*** Records for this task ***

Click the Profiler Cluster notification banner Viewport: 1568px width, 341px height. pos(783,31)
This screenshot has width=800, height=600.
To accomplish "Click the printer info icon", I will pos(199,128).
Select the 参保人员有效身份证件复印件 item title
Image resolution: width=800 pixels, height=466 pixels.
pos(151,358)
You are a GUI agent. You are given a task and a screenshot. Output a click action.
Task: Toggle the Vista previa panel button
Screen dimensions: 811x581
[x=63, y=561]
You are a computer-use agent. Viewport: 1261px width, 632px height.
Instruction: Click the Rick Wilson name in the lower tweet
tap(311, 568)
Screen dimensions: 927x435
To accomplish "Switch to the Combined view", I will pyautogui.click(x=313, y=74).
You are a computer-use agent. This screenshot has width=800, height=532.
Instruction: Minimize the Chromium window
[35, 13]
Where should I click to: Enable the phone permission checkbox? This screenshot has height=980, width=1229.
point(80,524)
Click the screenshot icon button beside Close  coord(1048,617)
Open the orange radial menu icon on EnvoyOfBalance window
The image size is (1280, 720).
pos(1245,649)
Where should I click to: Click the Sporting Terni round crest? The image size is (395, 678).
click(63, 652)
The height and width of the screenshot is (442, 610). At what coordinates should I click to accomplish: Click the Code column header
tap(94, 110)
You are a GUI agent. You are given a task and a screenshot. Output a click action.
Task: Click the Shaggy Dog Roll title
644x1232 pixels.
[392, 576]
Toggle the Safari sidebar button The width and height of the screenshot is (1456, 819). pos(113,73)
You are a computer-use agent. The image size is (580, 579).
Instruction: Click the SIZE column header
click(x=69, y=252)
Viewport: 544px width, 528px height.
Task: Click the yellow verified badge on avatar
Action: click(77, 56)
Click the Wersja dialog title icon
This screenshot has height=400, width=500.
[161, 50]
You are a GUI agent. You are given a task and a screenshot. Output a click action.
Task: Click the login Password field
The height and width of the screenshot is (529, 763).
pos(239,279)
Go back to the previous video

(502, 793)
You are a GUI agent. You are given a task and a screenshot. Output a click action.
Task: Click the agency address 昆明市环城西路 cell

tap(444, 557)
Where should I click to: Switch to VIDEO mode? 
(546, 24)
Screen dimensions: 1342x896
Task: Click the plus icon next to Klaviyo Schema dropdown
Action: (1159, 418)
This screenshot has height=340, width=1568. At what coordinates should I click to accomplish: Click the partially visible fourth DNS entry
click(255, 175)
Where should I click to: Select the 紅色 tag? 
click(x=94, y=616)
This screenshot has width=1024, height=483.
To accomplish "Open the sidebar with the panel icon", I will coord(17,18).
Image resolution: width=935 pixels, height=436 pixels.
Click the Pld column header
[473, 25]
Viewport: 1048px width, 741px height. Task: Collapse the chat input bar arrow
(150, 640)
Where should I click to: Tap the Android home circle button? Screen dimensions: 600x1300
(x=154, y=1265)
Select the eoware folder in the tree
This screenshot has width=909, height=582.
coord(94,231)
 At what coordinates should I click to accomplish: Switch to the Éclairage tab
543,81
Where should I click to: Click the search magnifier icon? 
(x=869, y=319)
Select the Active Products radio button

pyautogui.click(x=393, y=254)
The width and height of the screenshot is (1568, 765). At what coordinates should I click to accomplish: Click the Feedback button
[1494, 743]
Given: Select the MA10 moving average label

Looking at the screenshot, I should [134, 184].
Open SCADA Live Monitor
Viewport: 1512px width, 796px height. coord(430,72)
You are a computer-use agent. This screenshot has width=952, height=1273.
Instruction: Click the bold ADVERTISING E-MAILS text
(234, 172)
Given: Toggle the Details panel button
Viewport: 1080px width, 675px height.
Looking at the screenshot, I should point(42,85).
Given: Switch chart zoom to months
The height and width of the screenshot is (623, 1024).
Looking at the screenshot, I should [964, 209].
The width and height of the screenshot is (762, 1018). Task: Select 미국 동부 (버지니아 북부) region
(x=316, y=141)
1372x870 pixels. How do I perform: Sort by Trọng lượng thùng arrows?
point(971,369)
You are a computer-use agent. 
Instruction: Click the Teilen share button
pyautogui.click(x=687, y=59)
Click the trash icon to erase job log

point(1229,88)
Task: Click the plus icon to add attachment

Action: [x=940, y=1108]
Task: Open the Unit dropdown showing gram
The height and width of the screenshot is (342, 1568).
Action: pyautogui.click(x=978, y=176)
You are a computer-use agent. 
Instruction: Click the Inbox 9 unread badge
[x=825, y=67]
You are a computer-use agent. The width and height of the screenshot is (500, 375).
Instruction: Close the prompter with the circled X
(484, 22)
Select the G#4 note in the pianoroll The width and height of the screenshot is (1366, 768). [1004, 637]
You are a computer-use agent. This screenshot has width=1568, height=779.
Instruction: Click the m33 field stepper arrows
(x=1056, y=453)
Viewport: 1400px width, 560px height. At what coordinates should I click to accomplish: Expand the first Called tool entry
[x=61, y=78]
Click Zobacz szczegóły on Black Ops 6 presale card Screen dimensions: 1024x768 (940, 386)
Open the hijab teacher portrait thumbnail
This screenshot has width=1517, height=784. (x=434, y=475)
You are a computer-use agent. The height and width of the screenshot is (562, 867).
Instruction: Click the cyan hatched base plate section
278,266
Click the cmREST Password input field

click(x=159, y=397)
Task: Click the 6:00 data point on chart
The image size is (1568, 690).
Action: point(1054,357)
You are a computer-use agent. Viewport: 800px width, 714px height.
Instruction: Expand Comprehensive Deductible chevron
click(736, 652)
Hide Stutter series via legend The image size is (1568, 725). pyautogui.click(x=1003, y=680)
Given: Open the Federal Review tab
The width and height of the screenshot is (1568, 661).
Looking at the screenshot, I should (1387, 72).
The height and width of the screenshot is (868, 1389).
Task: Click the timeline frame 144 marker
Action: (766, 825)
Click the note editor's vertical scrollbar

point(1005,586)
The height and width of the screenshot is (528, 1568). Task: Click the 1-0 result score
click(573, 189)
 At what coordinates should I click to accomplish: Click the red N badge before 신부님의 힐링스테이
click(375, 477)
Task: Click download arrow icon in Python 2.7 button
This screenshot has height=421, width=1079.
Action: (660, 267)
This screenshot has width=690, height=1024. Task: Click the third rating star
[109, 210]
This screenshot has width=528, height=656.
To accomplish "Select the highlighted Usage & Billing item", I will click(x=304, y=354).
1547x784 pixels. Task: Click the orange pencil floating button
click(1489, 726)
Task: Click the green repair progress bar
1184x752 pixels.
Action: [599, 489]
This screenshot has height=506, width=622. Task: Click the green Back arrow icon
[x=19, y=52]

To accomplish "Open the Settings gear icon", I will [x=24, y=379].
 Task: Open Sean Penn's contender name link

***

Problem details: Scan the data above and copy every line with "panel" in it.

Output:
Task: Toggle the Vista previa panel button
To accomplish "Open the sidebar with the panel icon", I will coord(17,18).
Given: Toggle the Details panel button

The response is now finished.